People at this level are primarily concerned with creating certain experiences. They could be fulfilled and feel really competent when they are skiing but when they get injured they can't go and do much of anything so it is just terrible for them.

They can still have a bad day, however they are much better off than the getting people. Doing something lasts for quite a while, maybe a whole day. Whereas getting something has an even more temporary sheen. But neither of these is a permanent condition of happiness or success.

At some point in your life, maybe when you are laying your head down at the end of the night, you will find yourself having to stop doing and getting and just be.

And that is the final and most powerful level - being. This is the person who defines themselves by who they are, not by what they have done or are going to do but by who they are. I am a caring person, I have a great sense of humor, I am content and accepting of who I am.

If you find true happiness with who you are, that is something that you can take with you at all times, it doesn't cost any money and it doesn't matter which activity you happen to be doing, or even whether you are good at it or not. You can do something badly and give it 100% because you are already happy with who you are as a person.

That's the place you want to get to.

And also, Gordon J talks about states, this is very similar/May in fact be the same thing. But if you think about it, you do the things you do and you have made the decisions to get the things you have gotten because of who you are.

Every decision, every mistake, every challenge. It all comes from this mysterious entity "who" which resides at the core of your being.

We try to "fix" this who or make it feel better by getting things or by doing things a certain way. And some ways of getting and doing do lead to a certain type of being experience.

» **Written request 1**
In the passage on doing, getting, and being, how would you put this sentence into Spanish: "That's the place you want to get to."

» **Record excerpts**
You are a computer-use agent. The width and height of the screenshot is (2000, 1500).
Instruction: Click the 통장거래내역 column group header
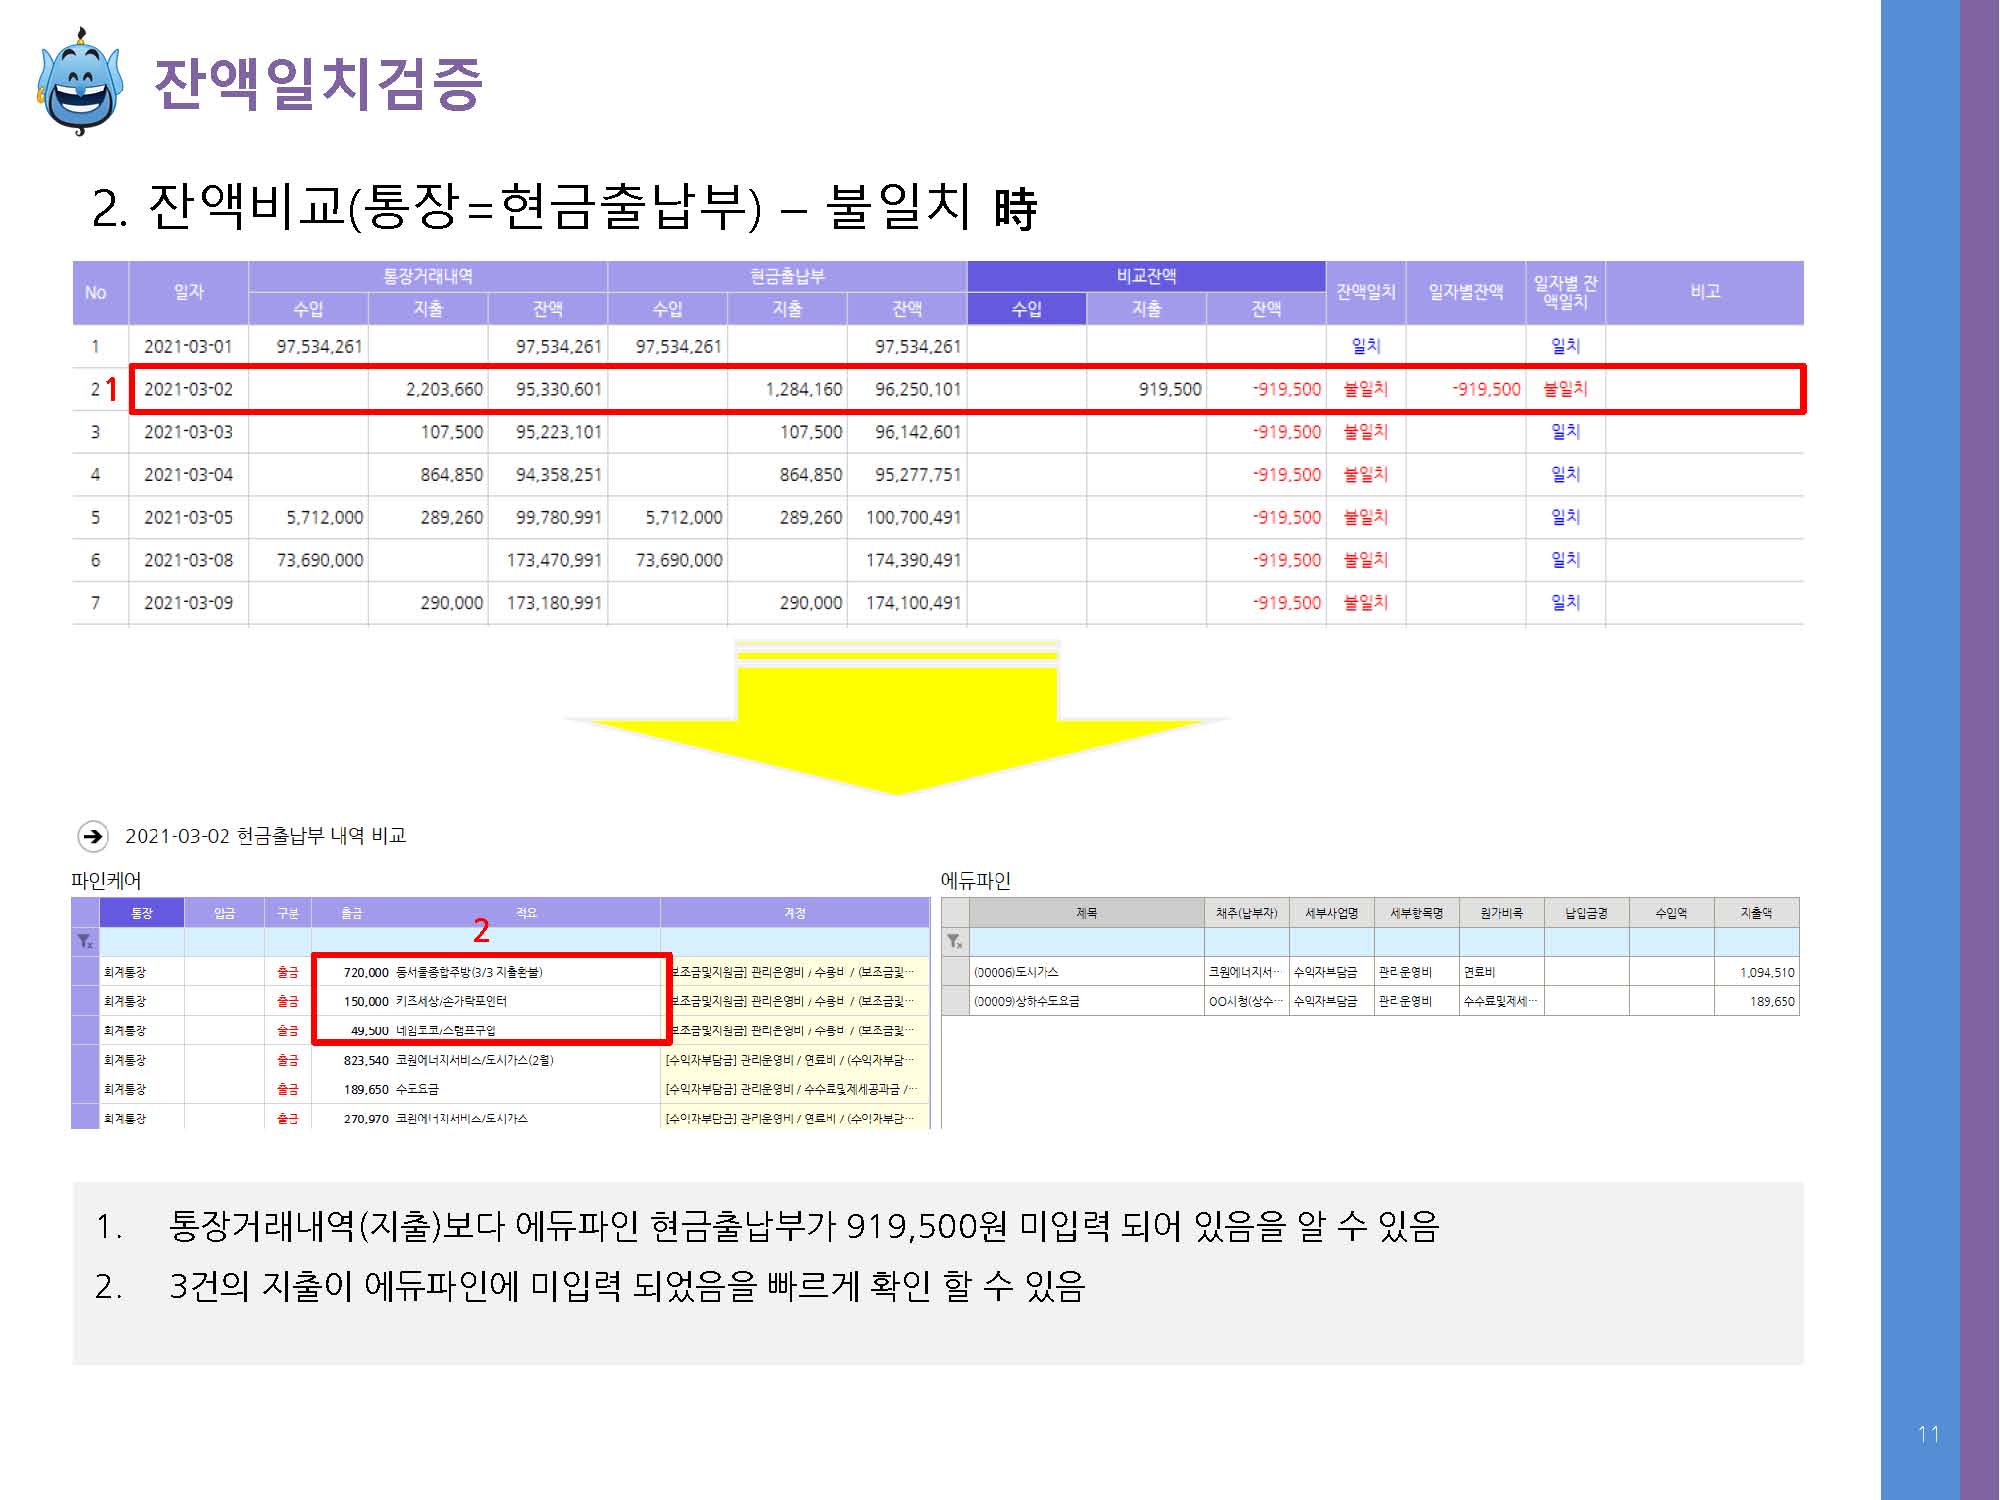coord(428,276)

==

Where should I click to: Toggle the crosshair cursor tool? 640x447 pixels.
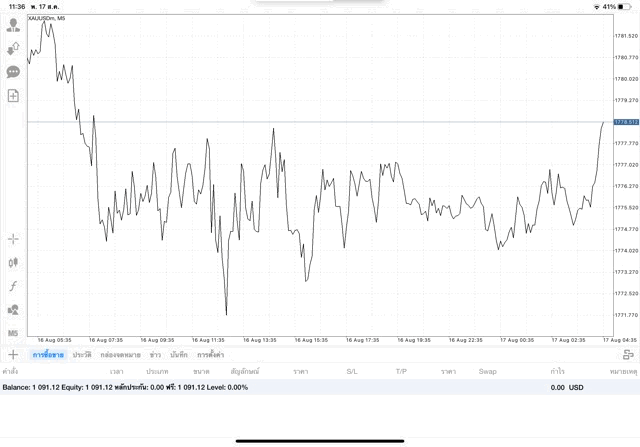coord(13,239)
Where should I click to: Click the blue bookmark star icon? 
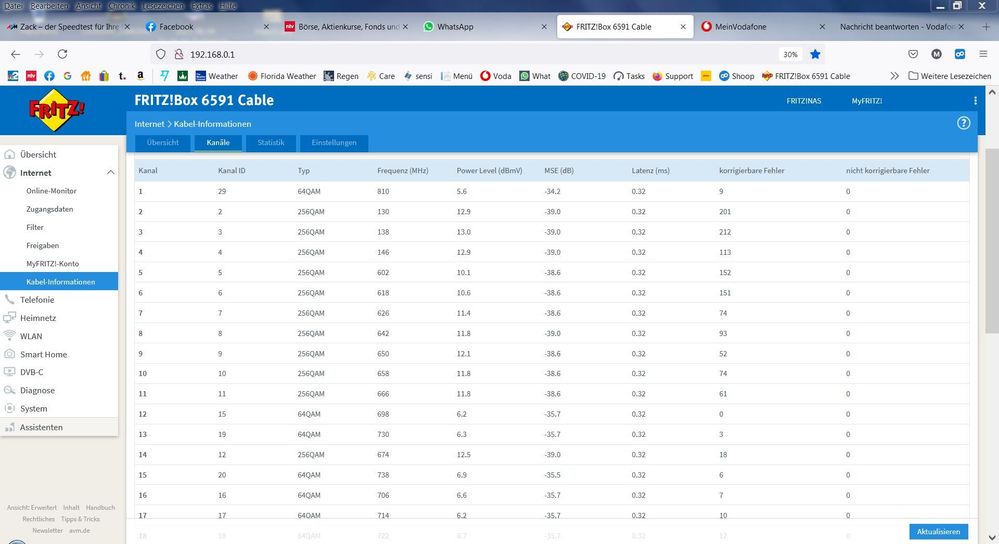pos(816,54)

» **Written request 2**
Could you write out the entries again, starting with the line that contains "Where should I click to: Click" and going on through the line that contains "pos(816,54)", with 97 added to every number in the answer coordinates and the pictures left out?

» **Exercise response 1**
Ese es el lugar al que quieres llegar.

» **Exercise response 2**
Where should I click to: Click the blue bookmark star icon? 
pos(913,151)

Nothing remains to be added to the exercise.